>>>>>

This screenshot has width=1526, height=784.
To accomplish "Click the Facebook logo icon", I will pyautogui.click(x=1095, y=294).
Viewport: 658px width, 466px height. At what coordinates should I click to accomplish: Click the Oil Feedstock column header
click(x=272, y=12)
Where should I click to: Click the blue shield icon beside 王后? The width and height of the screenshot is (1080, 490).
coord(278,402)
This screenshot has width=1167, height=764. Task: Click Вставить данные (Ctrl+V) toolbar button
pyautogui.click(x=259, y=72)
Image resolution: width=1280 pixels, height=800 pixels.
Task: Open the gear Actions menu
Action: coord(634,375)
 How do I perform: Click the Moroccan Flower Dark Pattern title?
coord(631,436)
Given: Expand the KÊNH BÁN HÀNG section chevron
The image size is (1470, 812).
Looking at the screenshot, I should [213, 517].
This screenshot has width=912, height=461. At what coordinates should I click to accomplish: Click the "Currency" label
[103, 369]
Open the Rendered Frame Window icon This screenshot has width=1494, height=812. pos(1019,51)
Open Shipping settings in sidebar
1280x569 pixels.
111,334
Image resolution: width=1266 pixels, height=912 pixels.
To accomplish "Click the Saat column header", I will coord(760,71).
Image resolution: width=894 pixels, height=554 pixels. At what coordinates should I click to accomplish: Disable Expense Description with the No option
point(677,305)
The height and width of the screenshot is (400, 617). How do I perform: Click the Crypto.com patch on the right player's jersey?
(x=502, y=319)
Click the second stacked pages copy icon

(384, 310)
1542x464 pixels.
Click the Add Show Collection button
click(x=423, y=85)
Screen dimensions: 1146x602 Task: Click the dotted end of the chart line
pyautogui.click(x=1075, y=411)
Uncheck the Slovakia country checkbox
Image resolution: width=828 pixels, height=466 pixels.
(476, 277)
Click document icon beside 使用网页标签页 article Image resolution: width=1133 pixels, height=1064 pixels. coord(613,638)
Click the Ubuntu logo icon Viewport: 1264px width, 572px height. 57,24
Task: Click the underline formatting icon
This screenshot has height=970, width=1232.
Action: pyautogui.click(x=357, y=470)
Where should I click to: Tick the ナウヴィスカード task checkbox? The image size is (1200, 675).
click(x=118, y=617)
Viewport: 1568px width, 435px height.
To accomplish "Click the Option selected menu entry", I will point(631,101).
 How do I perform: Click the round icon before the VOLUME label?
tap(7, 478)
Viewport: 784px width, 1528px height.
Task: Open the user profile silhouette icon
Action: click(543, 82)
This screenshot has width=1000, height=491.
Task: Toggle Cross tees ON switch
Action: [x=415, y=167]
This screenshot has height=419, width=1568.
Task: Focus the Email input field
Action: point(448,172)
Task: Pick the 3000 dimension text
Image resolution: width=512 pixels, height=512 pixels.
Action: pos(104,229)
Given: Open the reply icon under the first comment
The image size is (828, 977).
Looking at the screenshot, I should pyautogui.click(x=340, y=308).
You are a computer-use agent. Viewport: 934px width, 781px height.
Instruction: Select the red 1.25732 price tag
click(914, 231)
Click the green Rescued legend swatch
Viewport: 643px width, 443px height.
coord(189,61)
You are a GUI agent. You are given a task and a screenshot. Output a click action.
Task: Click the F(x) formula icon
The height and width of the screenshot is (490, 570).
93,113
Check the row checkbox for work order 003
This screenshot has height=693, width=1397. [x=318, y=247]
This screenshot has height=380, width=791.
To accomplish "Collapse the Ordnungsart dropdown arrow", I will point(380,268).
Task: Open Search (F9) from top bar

<<<<<

ASSIGNMENT: Repeat the lines above with every word intact.

OUTPUT OF THE EXERCISE:
This screenshot has width=1526, height=784.
To accomplish "Click the Facebook logo icon", I will pyautogui.click(x=1095, y=294).
Viewport: 658px width, 466px height. At what coordinates should I click to accomplish: Click the Oil Feedstock column header
click(x=272, y=12)
Where should I click to: Click the blue shield icon beside 王后? The width and height of the screenshot is (1080, 490).
coord(278,402)
This screenshot has width=1167, height=764. Task: Click Вставить данные (Ctrl+V) toolbar button
pyautogui.click(x=259, y=72)
Image resolution: width=1280 pixels, height=800 pixels.
Task: Open the gear Actions menu
Action: coord(634,375)
 How do I perform: Click the Moroccan Flower Dark Pattern title?
coord(631,436)
Given: Expand the KÊNH BÁN HÀNG section chevron
The image size is (1470, 812).
Looking at the screenshot, I should [213, 517].
This screenshot has width=912, height=461. At what coordinates should I click to accomplish: Click the "Currency" label
[103, 369]
Open the Rendered Frame Window icon This screenshot has width=1494, height=812. pos(1019,51)
Open Shipping settings in sidebar
1280x569 pixels.
111,334
Image resolution: width=1266 pixels, height=912 pixels.
To accomplish "Click the Saat column header", I will coord(760,71).
Image resolution: width=894 pixels, height=554 pixels. At what coordinates should I click to accomplish: Disable Expense Description with the No option
point(677,305)
The height and width of the screenshot is (400, 617). How do I perform: Click the Crypto.com patch on the right player's jersey?
(x=502, y=319)
Click the second stacked pages copy icon

(384, 310)
1542x464 pixels.
Click the Add Show Collection button
click(x=423, y=85)
Screen dimensions: 1146x602 Task: Click the dotted end of the chart line
pyautogui.click(x=1075, y=411)
Uncheck the Slovakia country checkbox
Image resolution: width=828 pixels, height=466 pixels.
(476, 277)
Click document icon beside 使用网页标签页 article Image resolution: width=1133 pixels, height=1064 pixels. coord(613,638)
Click the Ubuntu logo icon Viewport: 1264px width, 572px height. 57,24
Task: Click the underline formatting icon
This screenshot has height=970, width=1232.
Action: pyautogui.click(x=357, y=470)
Where should I click to: Tick the ナウヴィスカード task checkbox? The image size is (1200, 675).
click(x=118, y=617)
Viewport: 1568px width, 435px height.
To accomplish "Click the Option selected menu entry", I will point(631,101).
 How do I perform: Click the round icon before the VOLUME label?
tap(7, 478)
Viewport: 784px width, 1528px height.
Task: Open the user profile silhouette icon
Action: click(543, 82)
This screenshot has width=1000, height=491.
Task: Toggle Cross tees ON switch
Action: [x=415, y=167]
This screenshot has height=419, width=1568.
Task: Focus the Email input field
Action: point(448,172)
Task: Pick the 3000 dimension text
Image resolution: width=512 pixels, height=512 pixels.
Action: pos(104,229)
Given: Open the reply icon under the first comment
The image size is (828, 977).
Looking at the screenshot, I should pyautogui.click(x=340, y=308).
You are a computer-use agent. Viewport: 934px width, 781px height.
Instruction: Select the red 1.25732 price tag
click(914, 231)
Click the green Rescued legend swatch
Viewport: 643px width, 443px height.
coord(189,61)
You are a GUI agent. You are given a task and a screenshot. Output a click action.
Task: Click the F(x) formula icon
The height and width of the screenshot is (490, 570).
93,113
Check the row checkbox for work order 003
This screenshot has height=693, width=1397. [x=318, y=247]
This screenshot has height=380, width=791.
To accomplish "Collapse the Ordnungsart dropdown arrow", I will point(380,268).
Task: Open Search (F9) from top bar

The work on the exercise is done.